I free feed Poochino because my schedule is too unpredictable to have set feeding times. It wouldn't be healthy or humane for me to make the kid wait. He is 4 yrs old and his weight has been stable until he started his Seizure medication. We were warned that a bump in weight would occur. Would've tried to offset that by increasing exercise but he has Patellar Luxation. So we get his heart rate up by getting him to battle his toys.

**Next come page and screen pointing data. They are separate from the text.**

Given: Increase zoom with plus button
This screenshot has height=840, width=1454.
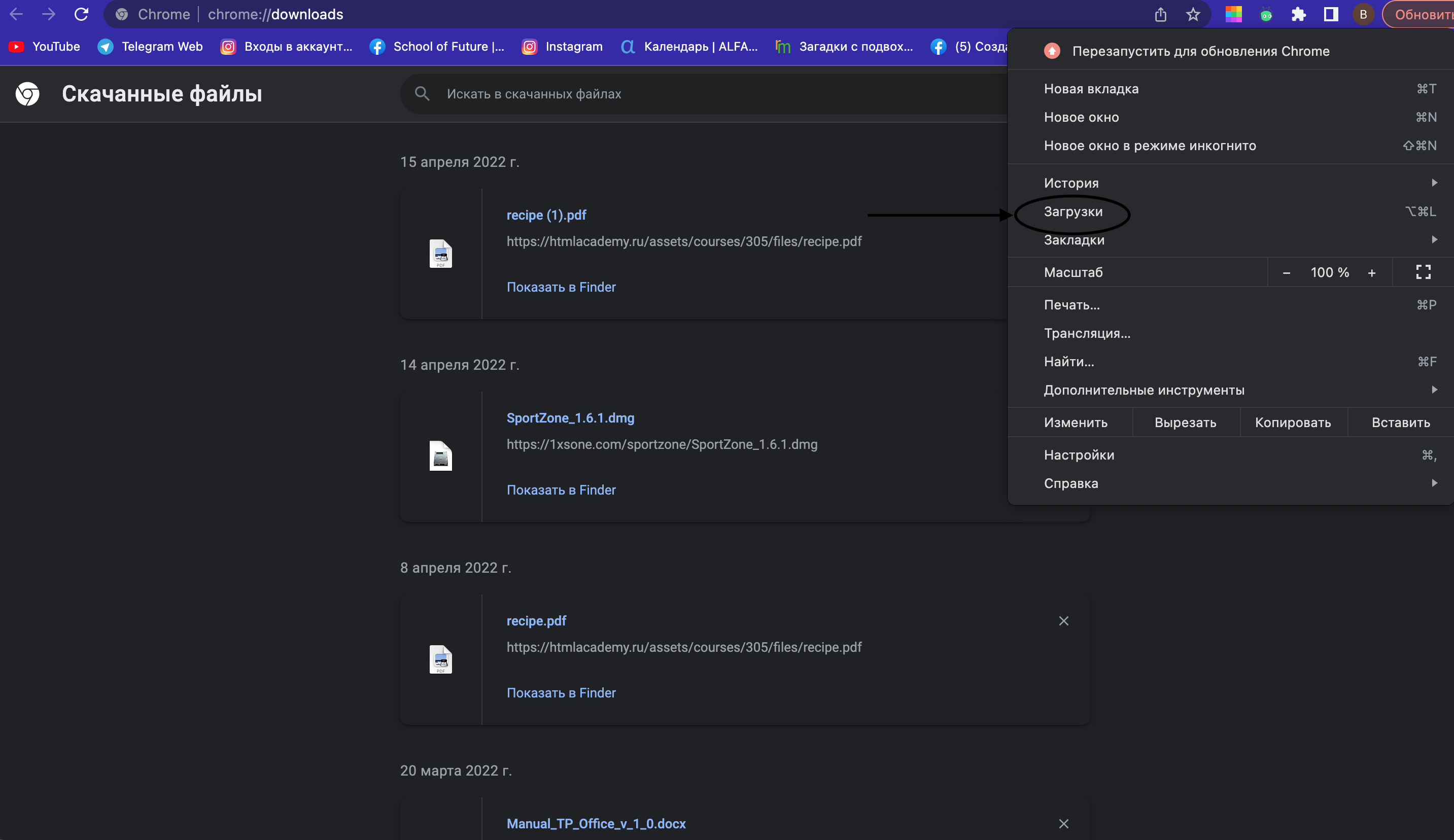Looking at the screenshot, I should 1371,273.
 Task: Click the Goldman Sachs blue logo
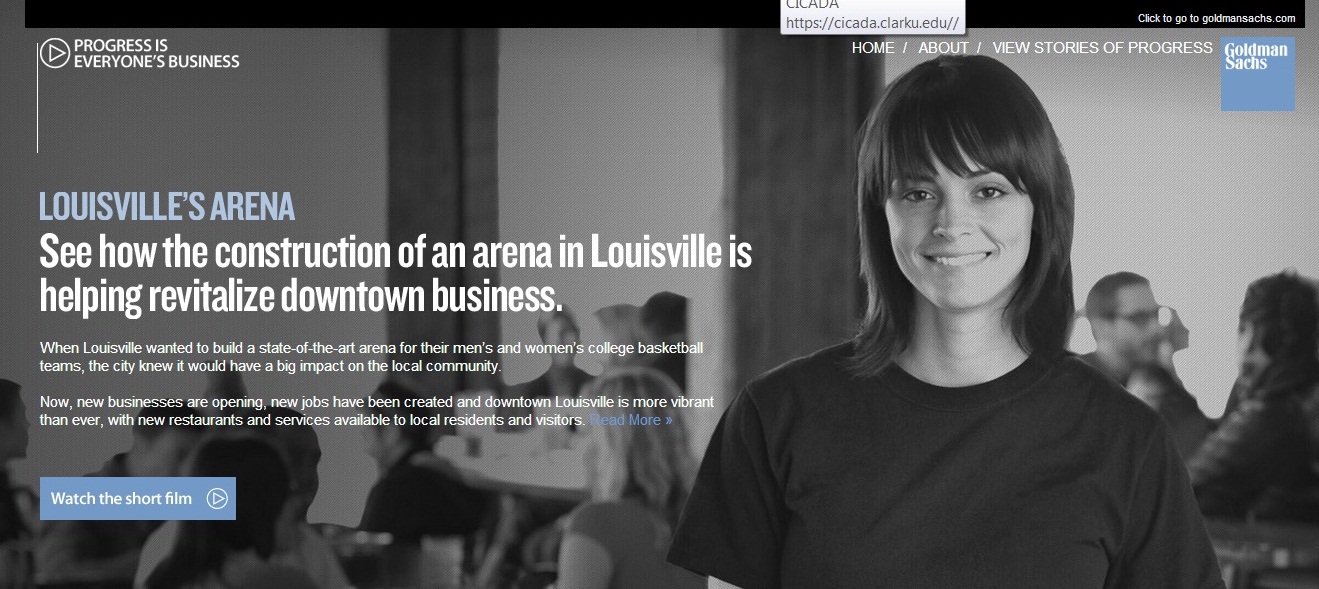click(1257, 74)
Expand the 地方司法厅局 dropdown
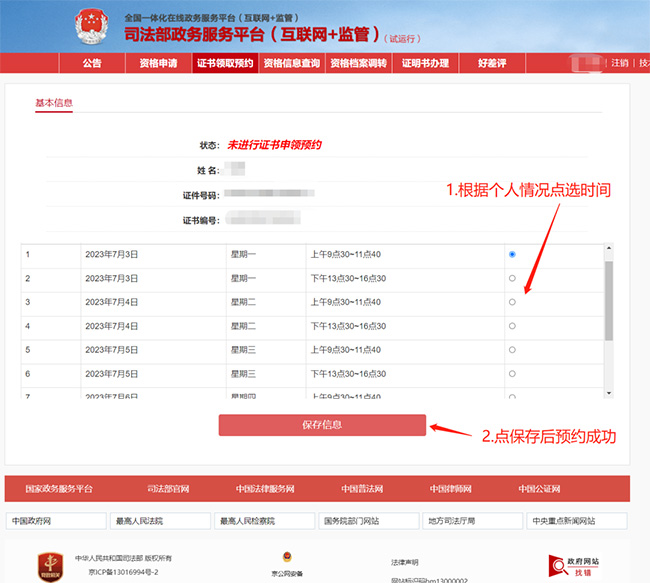 point(468,521)
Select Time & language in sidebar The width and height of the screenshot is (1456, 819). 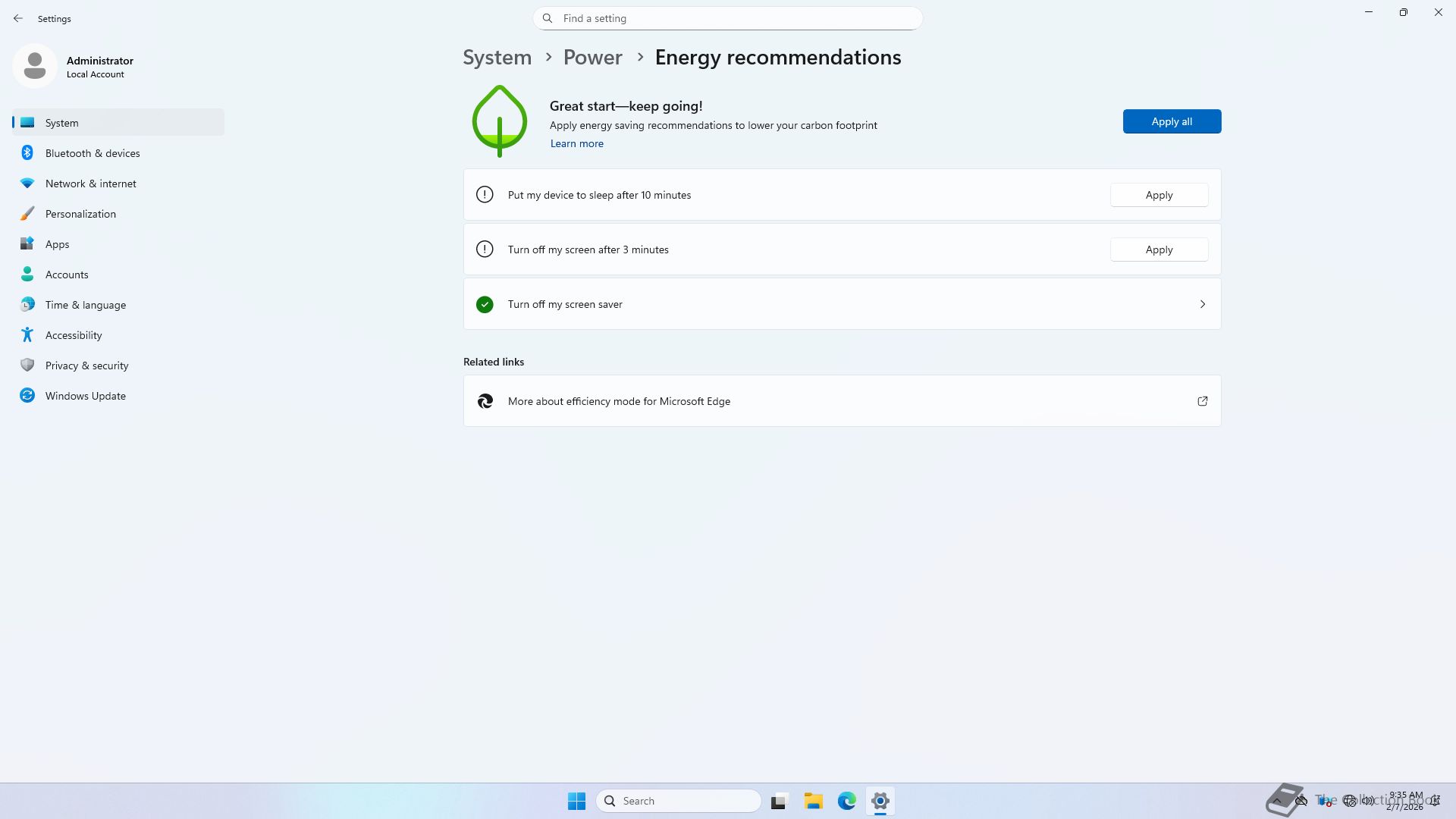85,305
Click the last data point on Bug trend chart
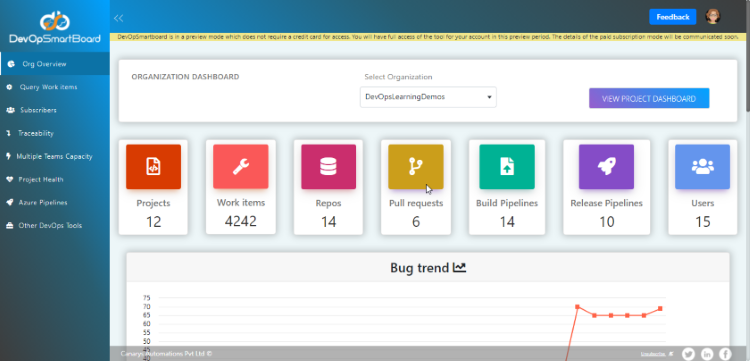Image resolution: width=750 pixels, height=361 pixels. pos(660,308)
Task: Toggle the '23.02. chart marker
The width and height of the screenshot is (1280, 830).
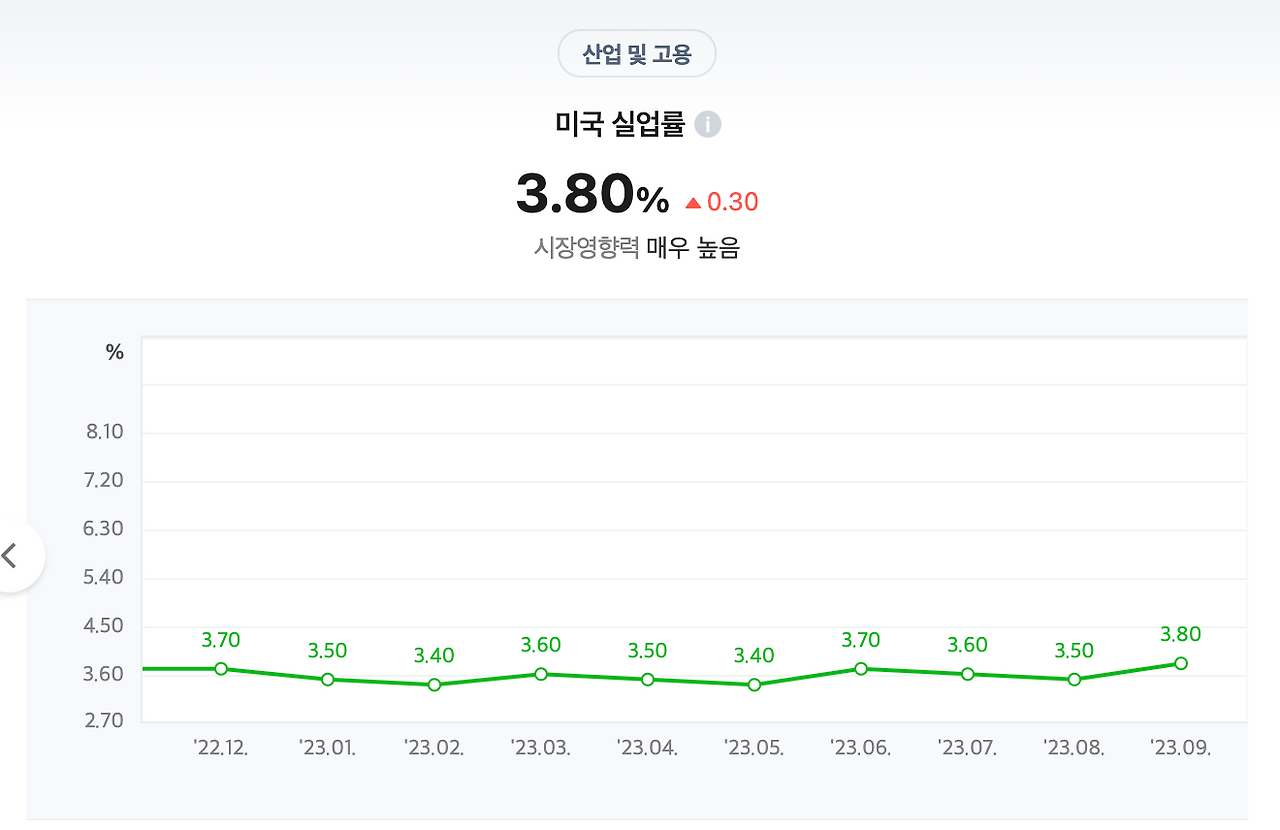Action: point(433,686)
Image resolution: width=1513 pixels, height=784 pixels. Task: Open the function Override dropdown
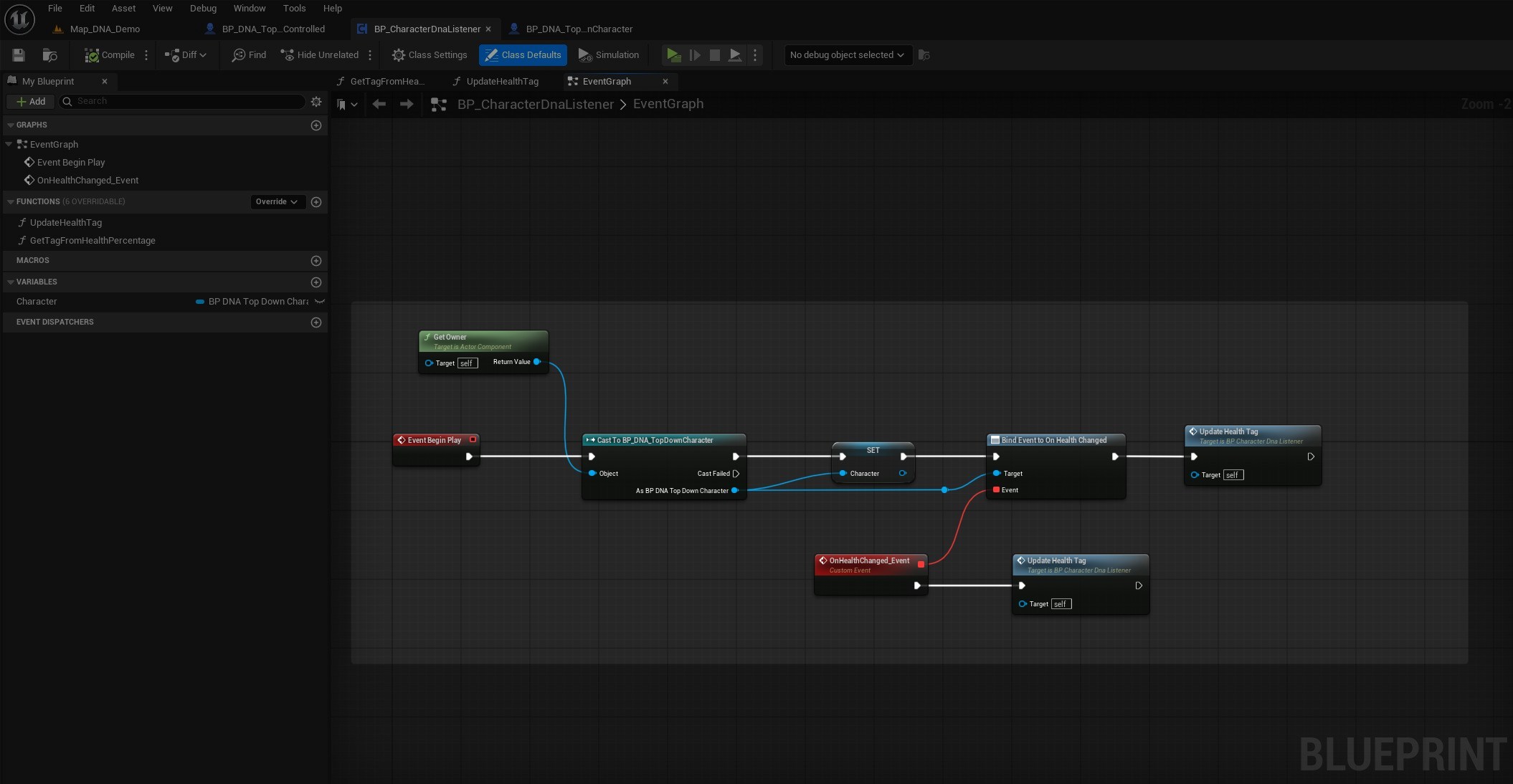(x=277, y=202)
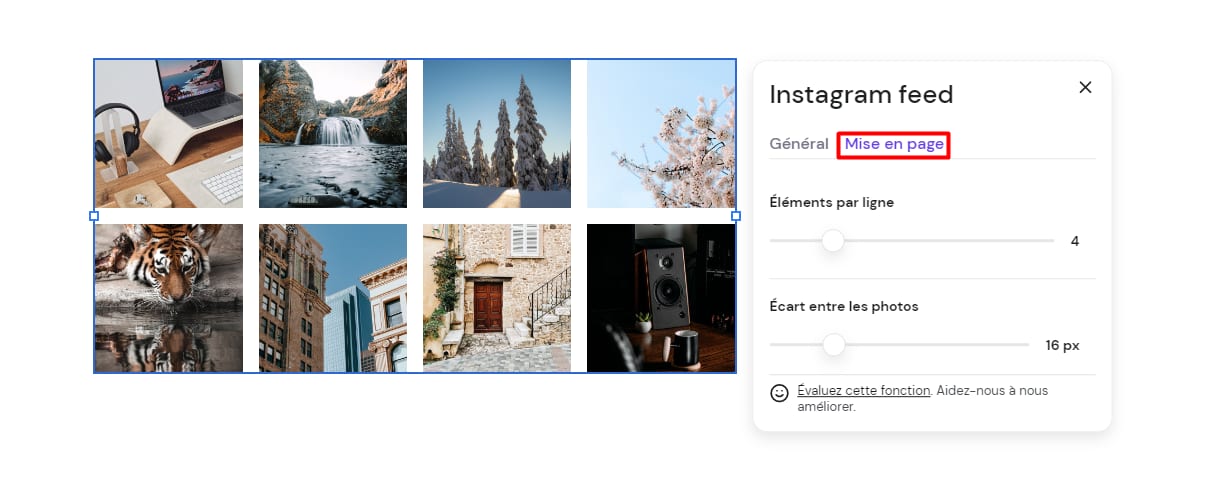Click the Éléments par ligne slider handle
The image size is (1215, 491).
point(833,241)
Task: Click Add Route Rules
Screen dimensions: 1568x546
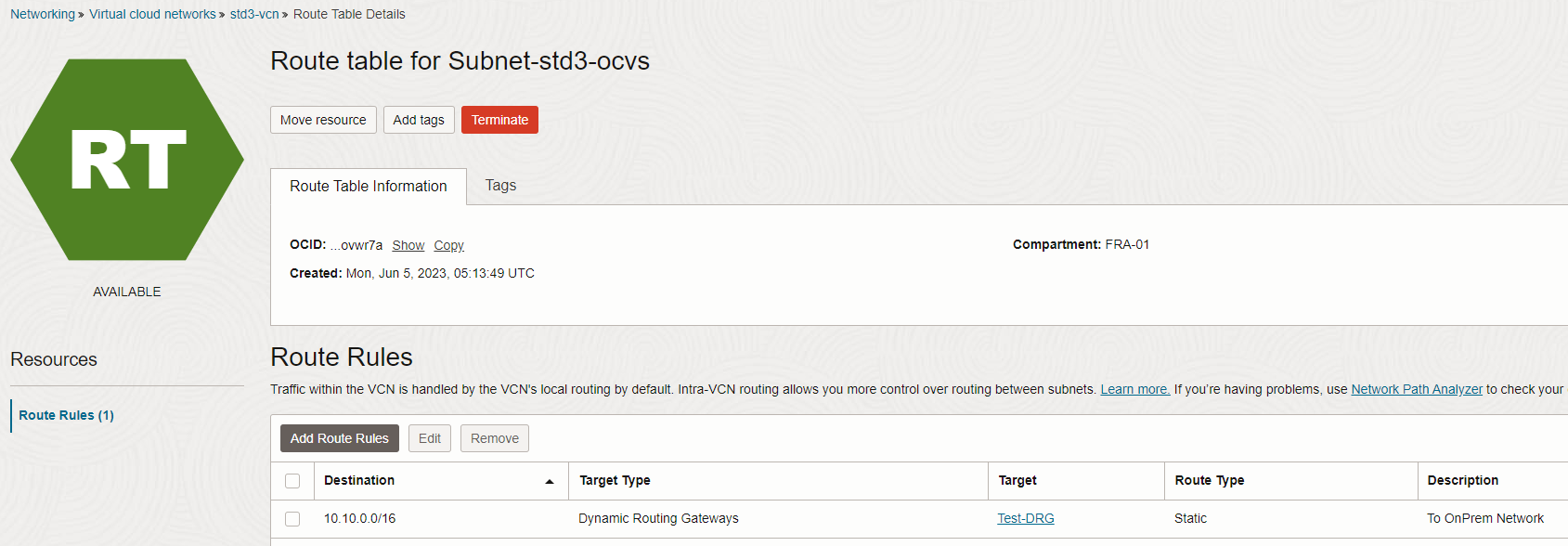Action: coord(339,437)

Bottom line is, what's best for your chi is the right thing to do. If what's best causes other complications then you have to address those secondary issues additionally.


----------



## TLI (Sep 3, 2008)

I schedule feed. When I free fed, my guys were too thin. We also ran into a few hypo spells with free feeding. I find schedule feeding works great for us.


----------



## Sophie-Joey (Jan 18, 2013)

I free fed my 2 chihuahuas for the last 5 years. They are slow eaters and it allowed myself flexibility to be away and not worry being home to feed the dogs. Both were of a good weight. 4 months ago a Standard Poodle joined our family. He is very food driven so I cannot leave the chi's food out and had to figure out a schedule to feed each so each can eat their own food and not grab another's. The poodle's food is in a raised dish so the chi's can't get to it. I feed the chihuahuas at the same time while i stand ready to grab the poodle when he's done to direct him to his cage. As long as I say "Sophie & Joey have to finish eating" he's quiet. It took me a while to figure this process out. It works! I'm retired now, but if I were working away from my home, this would be a time consuming process. 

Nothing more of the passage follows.